Она хоть никогда и не верила в мой дар, но в тот момент ее лицо выражало чистый страх. Она осматривала моё лицо, осматривала мирно сопящего рядом деда, а потом взяла меня за руку и вывела из спальни. Налила стакан молока, протянула мне, села рядом и начала расспрашивать:
— Что именно ты видел?
— Ты мне веришь? — а я впервые за всю жизнь почувствовал, что кто-то, наконец, близок к тому, чтобы мне поверить.
— Я не про дар говорю. Почему ты сделал такой вывод, Фрай? — но бабушка по-прежнему не верила мне, она думала, что я увидел его смерть по каким-то деталям, которые она могла упустить. В общем говоря, снова пыталась подключить логику, а я всё так же стоял на своём.
— Я видел это. Видел! Видел это в будущем! Я видел это в своей вспышке!
— Фрай, хватит. Никто не может видеть будущее, ты делаешь это благодаря своим способностям.
— Не правда! У меня есть дар! Ты просто не понимаешь!
— Расскажи мне, Фрай, что ты увидел?
— Я видел будущее. Всё. Это всё, — я разозлился и не сказал ей больше никаких существенных деталей, которые она так отчаянно пыталась от меня получить. Почему она не верила мне даже в такой момент? Неужели её чертовы принципы были для нее важнее жизнь дедушки? Почему нельзя было поверить мне хотя бы раз? Может, тогда я бы сказал ей нечто важное.
Весь следующий день она ходила за дедом по пятам, боясь упустить его из виду. А перед моими глазами всё еще стояла картинка того, как он лежит с разбитой головой. Будущее неизменно. Она ничего не сможет исправить, сколько бы не ходила за ним.
Она пыталась контролировать его жизнь, пока смерть приближалась к нему всё ближе и ближе. На улицу выходила с ним, дома была с ним, она повсюду ходила следом, и даже его это в какой-то момент начало раздражать. Всё чаще он старался закрываться в своём гараже и заниматься реконструкцией своего барахла. А бабушка делала банановые печенья и приходила к нему почти каждый час, всё еще проверяя, всё ли с ним в порядке.
Еще не раз она пыталась выспрашивать у меня, что именно я увидел и каким образом узнал, а я, как только понимал, что она спрашивает про логику, а не про дар, тут же слетал с катушек, злился, обижался, и запирался в своей спальне. Говорил ей что-то вроде:
— Я скажу тебе, когда ты по-настоящему мне поверишь!
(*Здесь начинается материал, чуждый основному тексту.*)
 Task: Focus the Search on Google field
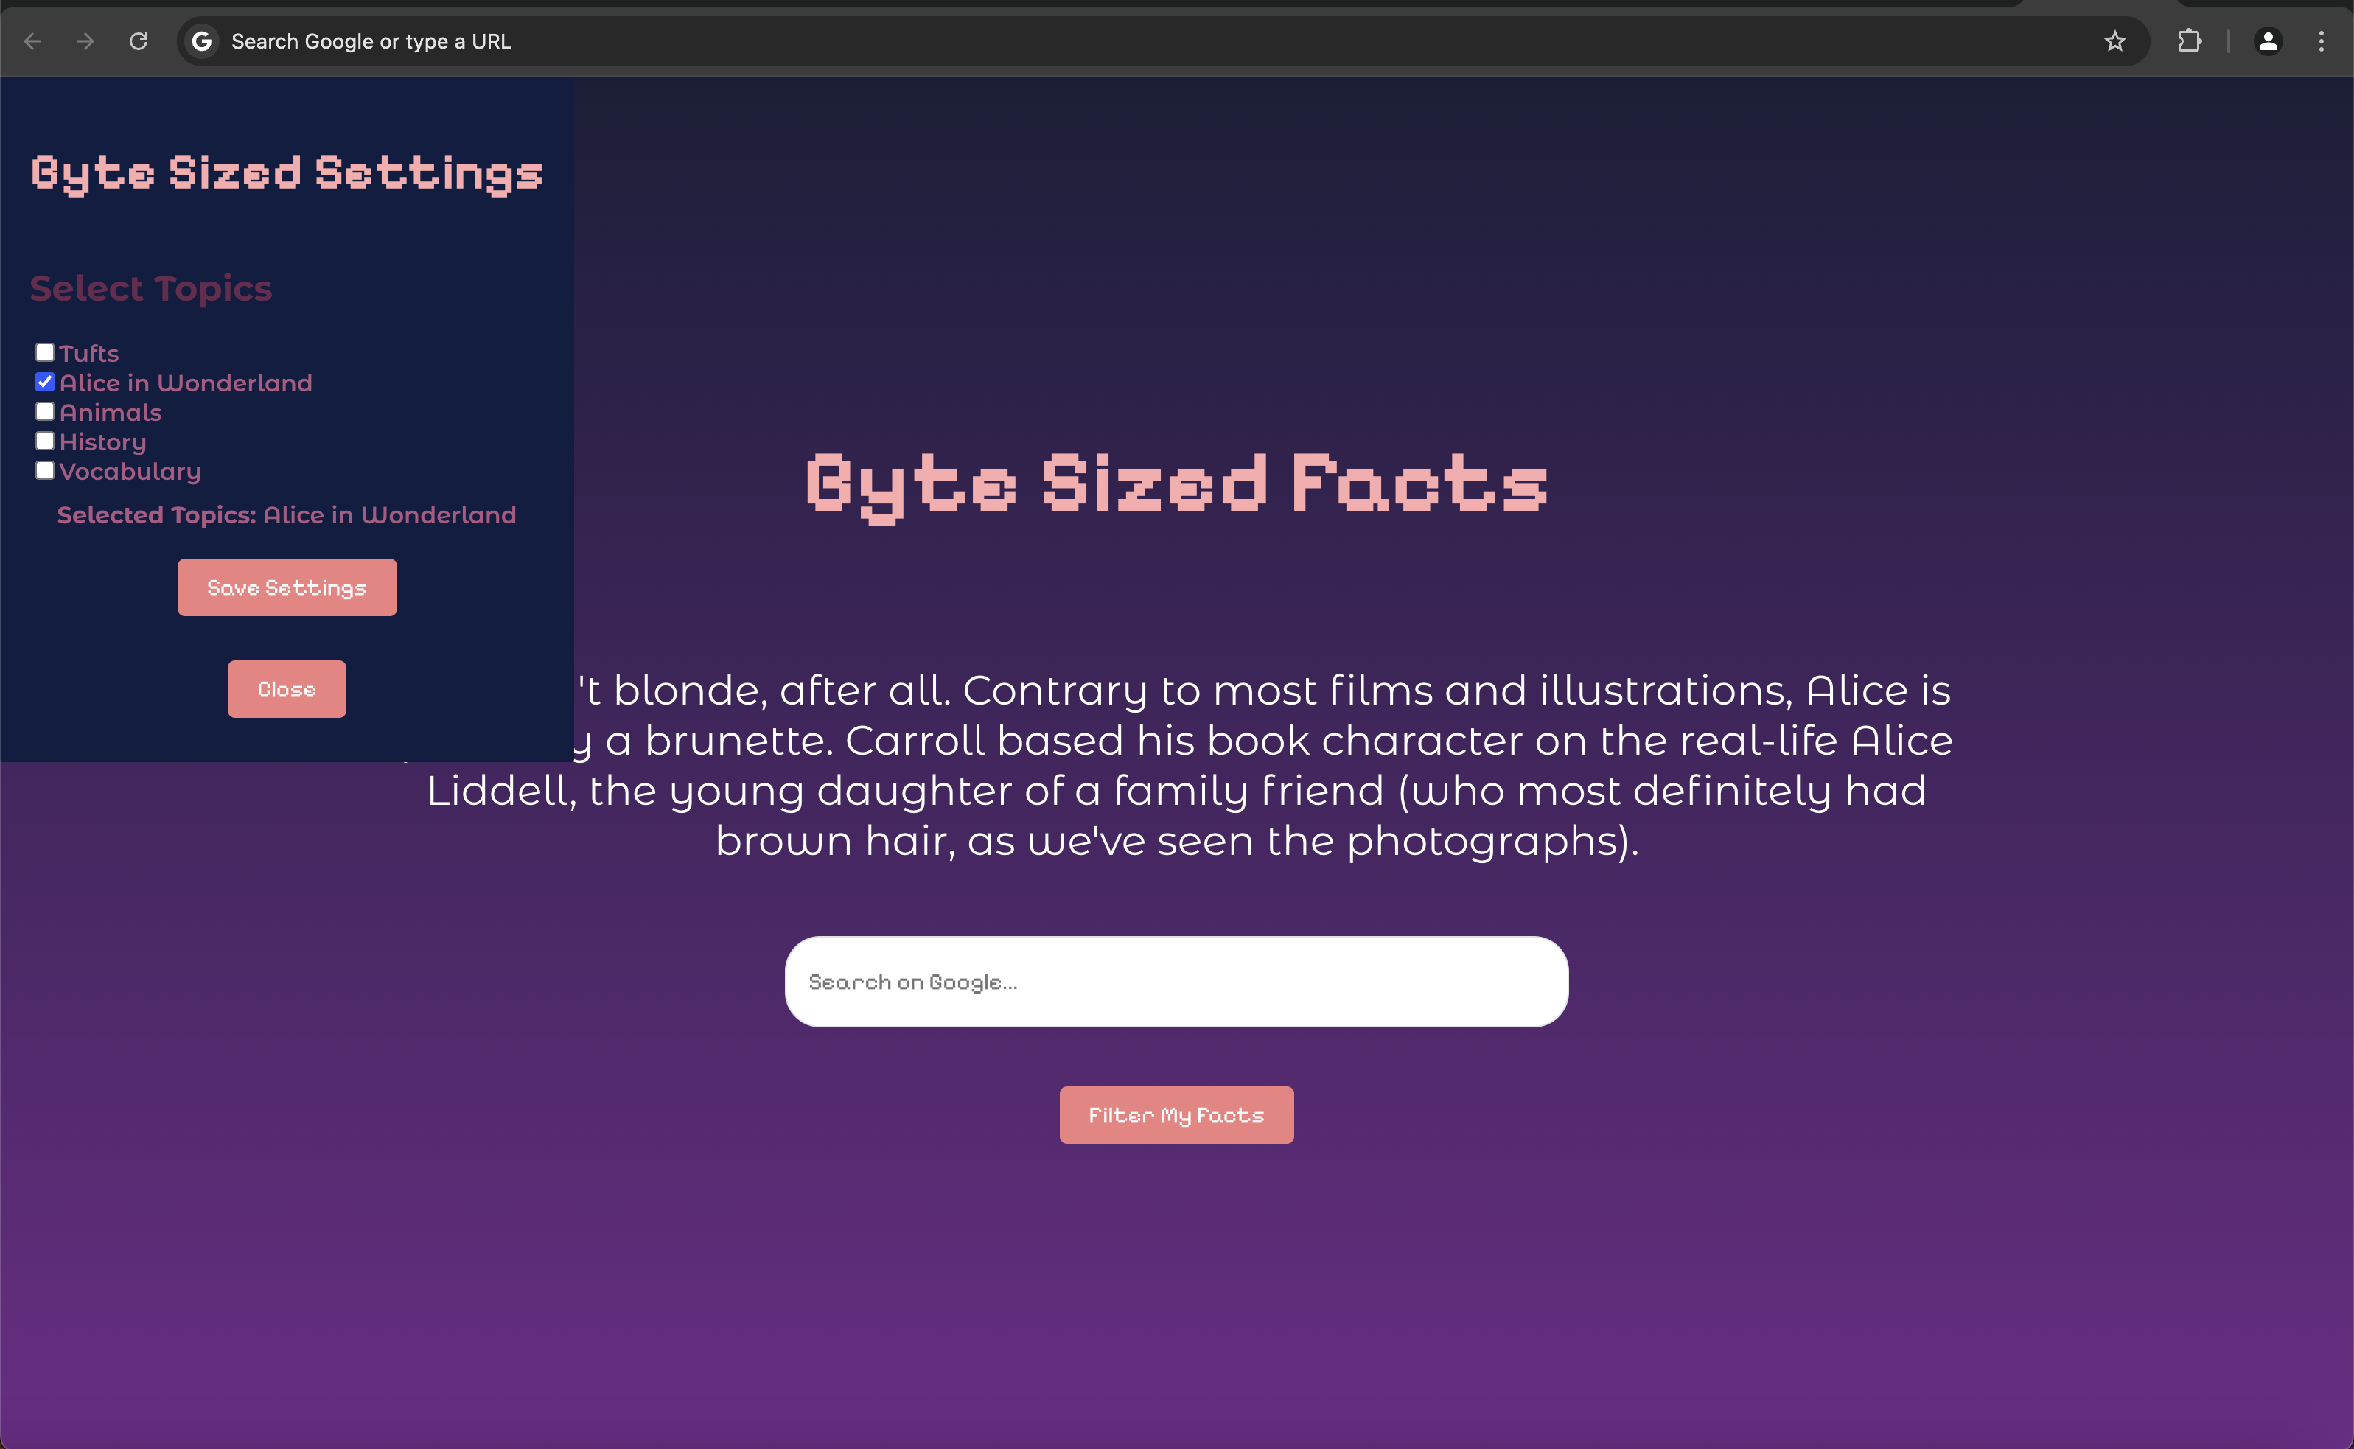(x=1176, y=981)
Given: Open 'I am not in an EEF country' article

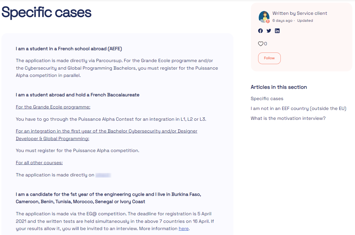Looking at the screenshot, I should (x=298, y=109).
— Хватит этих глупостей, Фрай!
Я ей так и не сказал, что увидел до самого конца. А в один из дней он и, правда, умер. Бабушка нашла его мертвым в его гараже. Пишущая машинка упала на него сверху и пробила ему голову. Та пишущая машинка, которая стояла у него неизвестно сколько.
После похорон бабушка спросила, видел ли я это, а я ей сказал, что да.
— Видел, я уже миллион раз говорил про то, что я видел его мертвым в будущем.
— Нет, Фрай, ты знал, что эта чертова полка почти слетела с петель и уже едва держалась. Почему ты не сказал мне об этом?
— Потому что ты мне не верила.
Я слишком много времени проводил с дедом в его гараже, чтобы успеть подметить там даже самые мелкие детали и уж не разглядеть полку с проржавевшими, ветхими петлями для меня было несложной задачей. Я знал, что она рухнет. С самого начала. Это было лишь вопросом времени.
— Мы могли его спасти, ты понимаешь это, Фрай? — она вытирает белым платком свои влажные от слез щеки и смотрит на меня с какой-то жгучей обидой.
Я понимал это даже лучше, чем она. Но я не стал его спасать. Почему не стал? Из вредности? Из обиды? Потому что мне никто не верил? Потому что я хотел таким образом заставить всех поверить в мои слова, начать воспринимать меня серьезно?
Наши отношения с тех пор испортились, а я всё боялся, что вслед за дедом я потеряю еще и ее. Старики ведь уходят парами, так? Я вымаливал у нее прощение еще долгие годы, но она так и осталась непреклонной до самой своей смерти.
Ее смерть я тоже видел в своих вспышках. И почему-то думал, что её спровоцировал я сам, тем, что так и не сказал ей про эту чертову полку и про пишущую машинку, тем, что так и не попытался ничего исправить. Ведь я верил — будущее неизменно.
Она умерла спустя семь лет после смерти деда, так и не простив меня. Умерла в своей постели, надо полагать, от тоски и боли, от депрессии, в которой находилась последнее время, от горя утраты, от потери. Всё, что она после себя оставила это своё обручальное кольцо и подвал, забитый под завязку яблочным джемом. А самое паршивое было то, что я до сих пор думал, что поступил тогда справедливо.